▸ **Saved entries**:
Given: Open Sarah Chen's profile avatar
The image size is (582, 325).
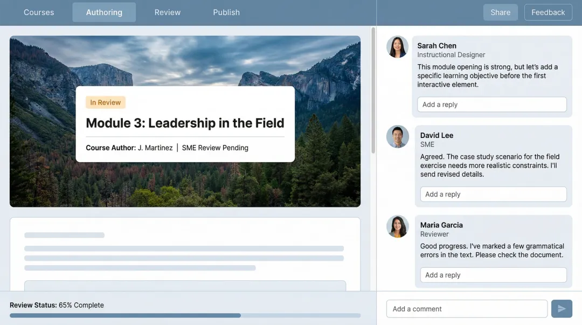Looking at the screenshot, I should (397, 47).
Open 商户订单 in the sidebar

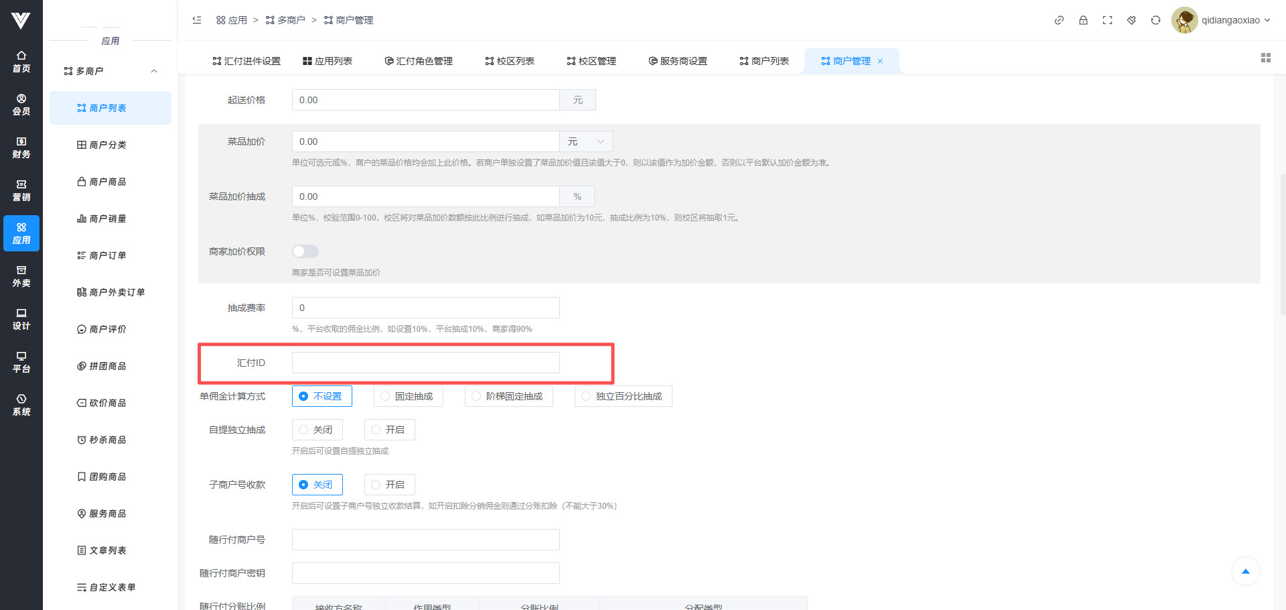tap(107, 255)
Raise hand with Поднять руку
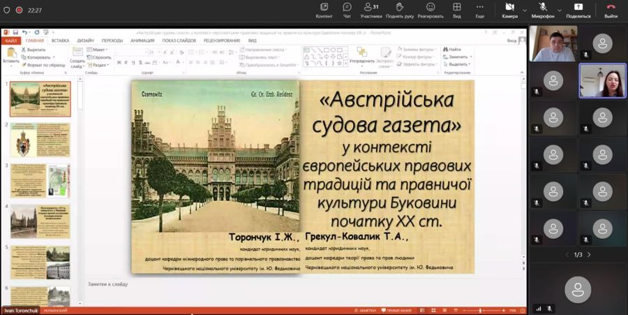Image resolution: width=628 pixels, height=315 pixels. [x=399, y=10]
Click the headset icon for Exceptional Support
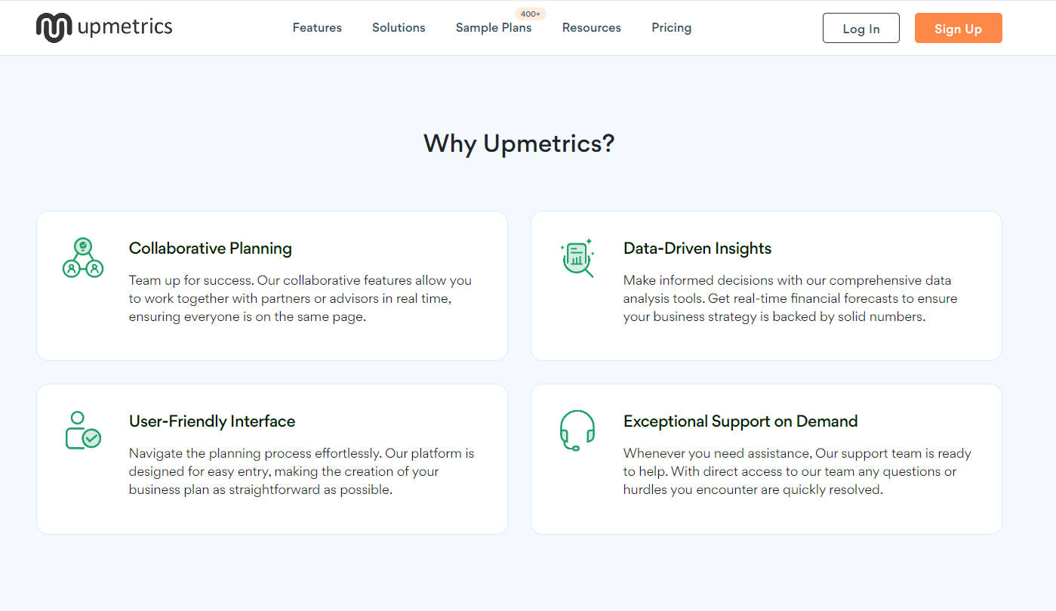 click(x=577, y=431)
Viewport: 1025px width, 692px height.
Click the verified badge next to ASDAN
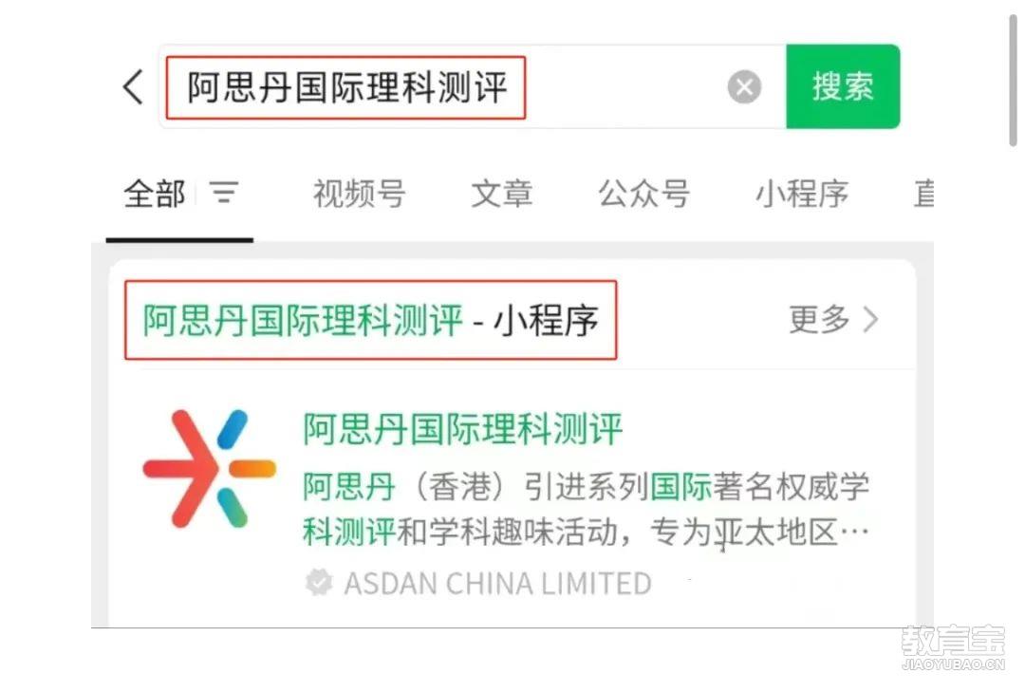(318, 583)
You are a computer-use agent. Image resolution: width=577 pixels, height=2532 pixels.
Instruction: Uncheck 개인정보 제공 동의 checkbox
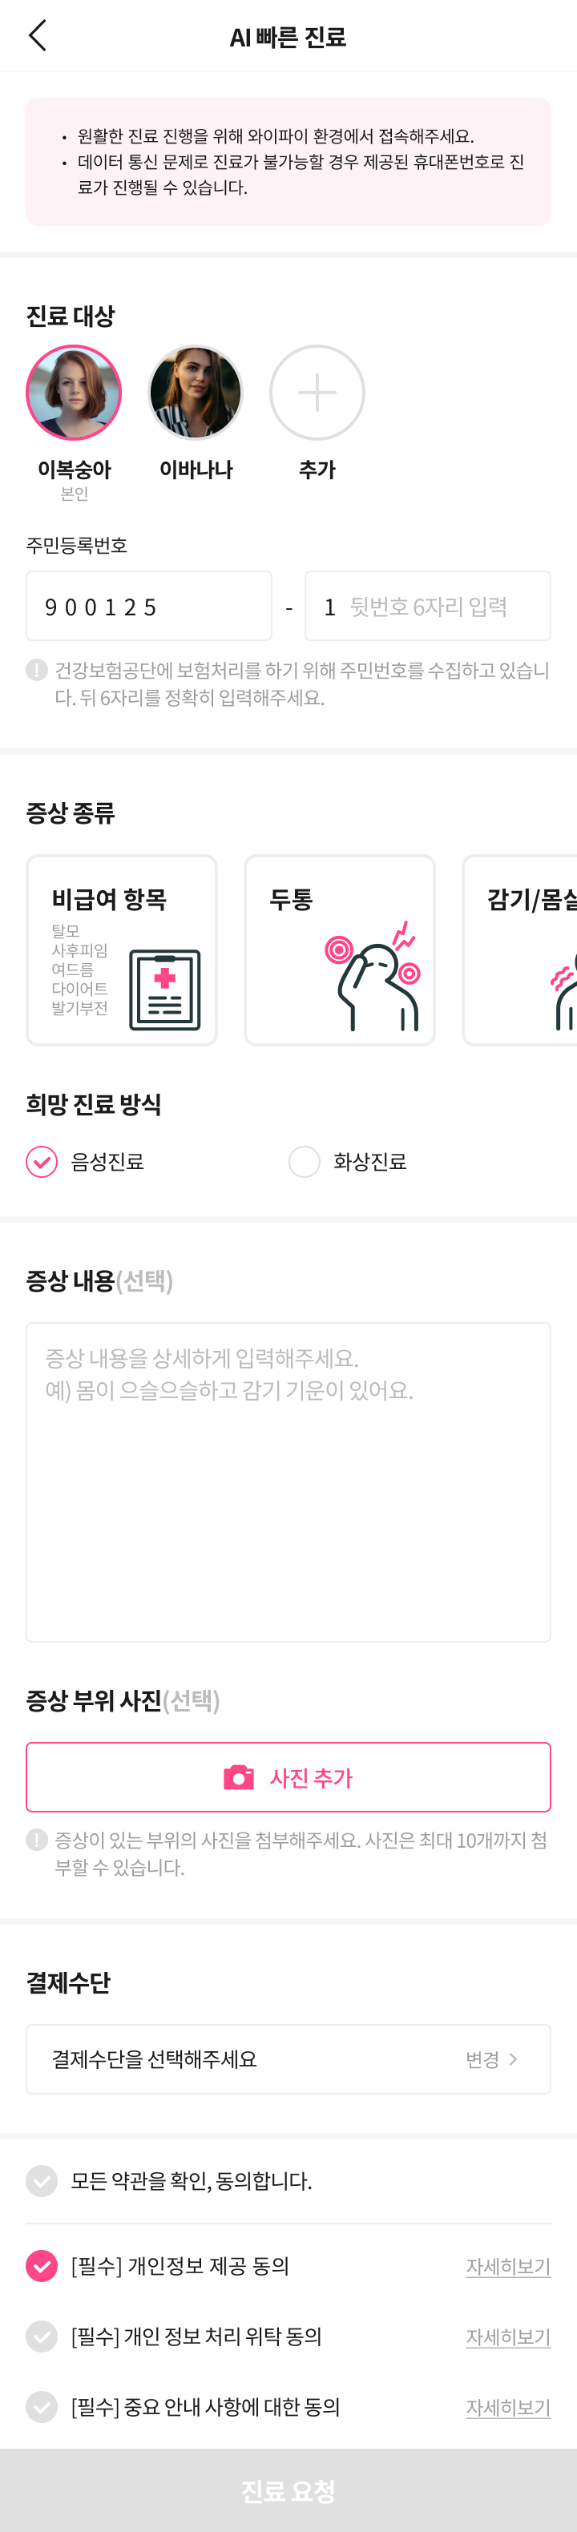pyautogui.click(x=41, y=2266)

▸ **Aim of the exercise**:
Could you reproduce the data above exactly, without its pictures?

▸ **Result below**:
Given: Open Sarah Chen's profile avatar
The image size is (582, 325).
Looking at the screenshot, I should (397, 47).
Open 商户订单 in the sidebar

tap(107, 255)
Raise hand with Поднять руку
Image resolution: width=628 pixels, height=315 pixels. [x=399, y=10]
Click the headset icon for Exceptional Support
 click(x=577, y=431)
Viewport: 1025px width, 692px height.
Click the verified badge next to ASDAN
(318, 583)
You are a computer-use agent. Image resolution: width=577 pixels, height=2532 pixels.
Instruction: Uncheck 개인정보 제공 동의 checkbox
pyautogui.click(x=41, y=2266)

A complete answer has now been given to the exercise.